Chapter 0: What Is Generation?

Generative modeling has a deceptively simple goal: given a dataset of images (faces, landscapes, cats), learn the underlying probability distribution p(x) and then draw new samples from it. A perfect generative model would produce images indistinguishable from real photographs.

Why is this hard? Because an image is a point in an astronomically high-dimensional space. A 512×512 RGB image lives in a space with 786,432 dimensions. The "real image" manifold is a tiny, twisted surface in that vast void. Random points are just static.

The core problem: We need to transform simple noise (which we can sample) into complex data (which we want to sample). Diffusion models do this by learning to gradually remove noise, one small step at a time.
Random Noise vs Structure

Each cell is a random pixel grid. Pure noise has no structure. Generation means learning to place every pixel in just the right spot.

Check: Why can't we just sample random pixel values to generate images?

Chapter 1: The Forward Process

The key insight of diffusion models: destruction is easy, creation is hard. The forward process takes a real image and gradually adds Gaussian noise over T steps (typically T=1000). At each step, the image gets a little noisier, until at step T it's indistinguishable from pure static.

Mathematically, at each step t we mix the current image with a little noise: q(xt | xt-1) = N(xt; √(1-βt) xt-1, βt I). The noise schedule βt controls how fast the signal is destroyed.

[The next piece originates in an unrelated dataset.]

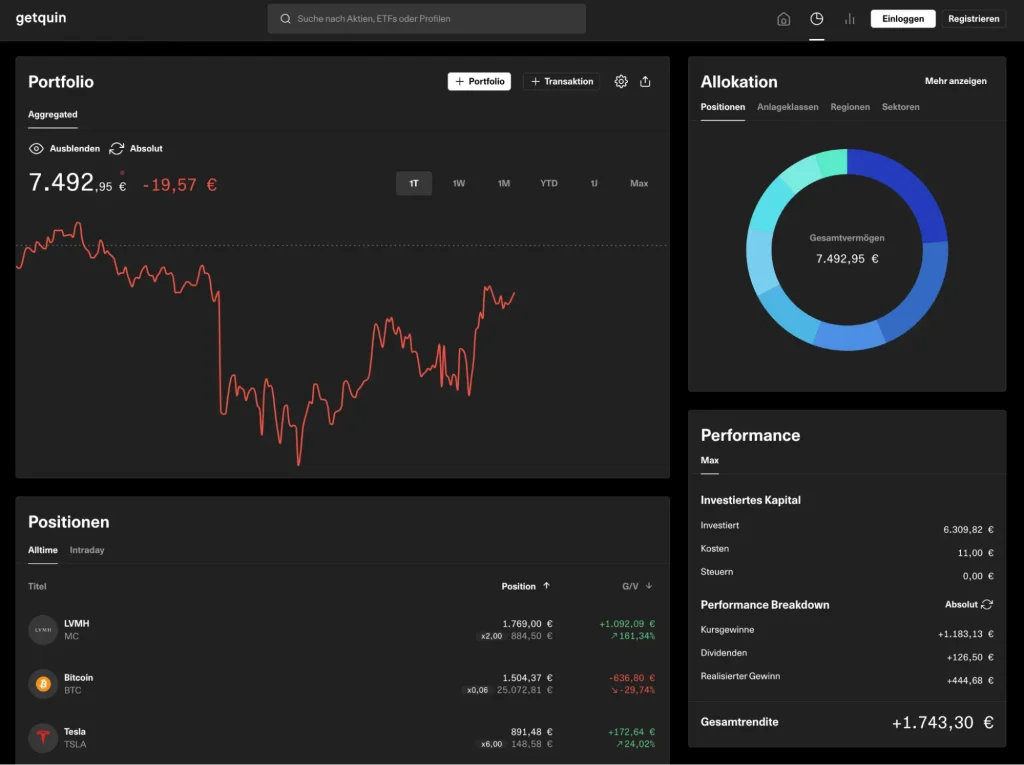Switch to the Intraday tab
1024x765 pixels.
(x=87, y=550)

q(xt | x0) = N(xt; √ᾱt x0, (1 - ᾱt) I)
Nice property: We can jump directly to any timestep t without computing all intermediate steps! ᾱt = ∏αs is the cumulative product of (1-βs). This makes training efficient.
Interactive: Watch an Image Dissolve

Drag the slider to add noise. At t=0 you see the original signal. At t=1000 it's pure static.

Timestep t0
Check: What does the forward process do to an image?

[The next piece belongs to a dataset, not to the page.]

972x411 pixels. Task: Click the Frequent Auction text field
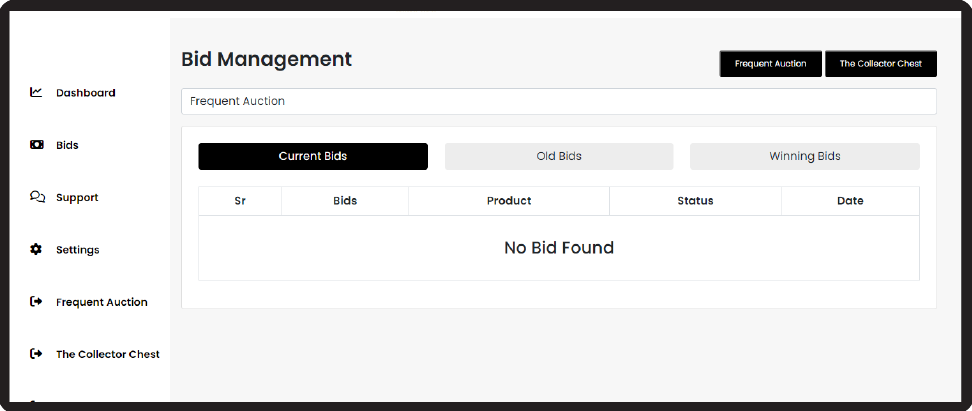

Chapter 2: The Reverse Process

If we could reverse the forward process — undo each noise step — we'd have a generative model! Start from pure noise xT ~ N(0, I) and iteratively denoise to get a clean image x0. The problem: the exact reverse q(xt-1|xt) requires knowing the full data distribution, which is what we're trying to learn.

Solution: train a neural network εθ(xt, t) to approximate the reverse step. This network takes in a noisy image and the timestep, and predicts the noise that was added. Given the predicted noise, we can estimate the slightly-less-noisy image.

Pure Noise
xT ~ N(0, I)
↓ denoise
Slightly Less Noisy
xT-1 = f(xT, εθ)
↓ denoise
...
Repeat T times
↓ denoise
Clean Image
x0
The denoiser network is typically a U-Net: an encoder-decoder with skip connections. It takes in the noisy image concatenated with a timestep embedding, and outputs a noise prediction of the same shape. Modern variants use Transformers (DiT).
Check: What does the denoiser network predict?

Chapter 3: Training the Denoiser

Training is surprisingly simple. For each training step: (1) pick a random image x0 from the dataset, (2) pick a random timestep t, (3) sample noise ε ~ N(0,I), (4) create the noisy image xt = √ᾱt x0 + √(1-ᾱt) ε, and (5) train the network to predict ε from xt and t.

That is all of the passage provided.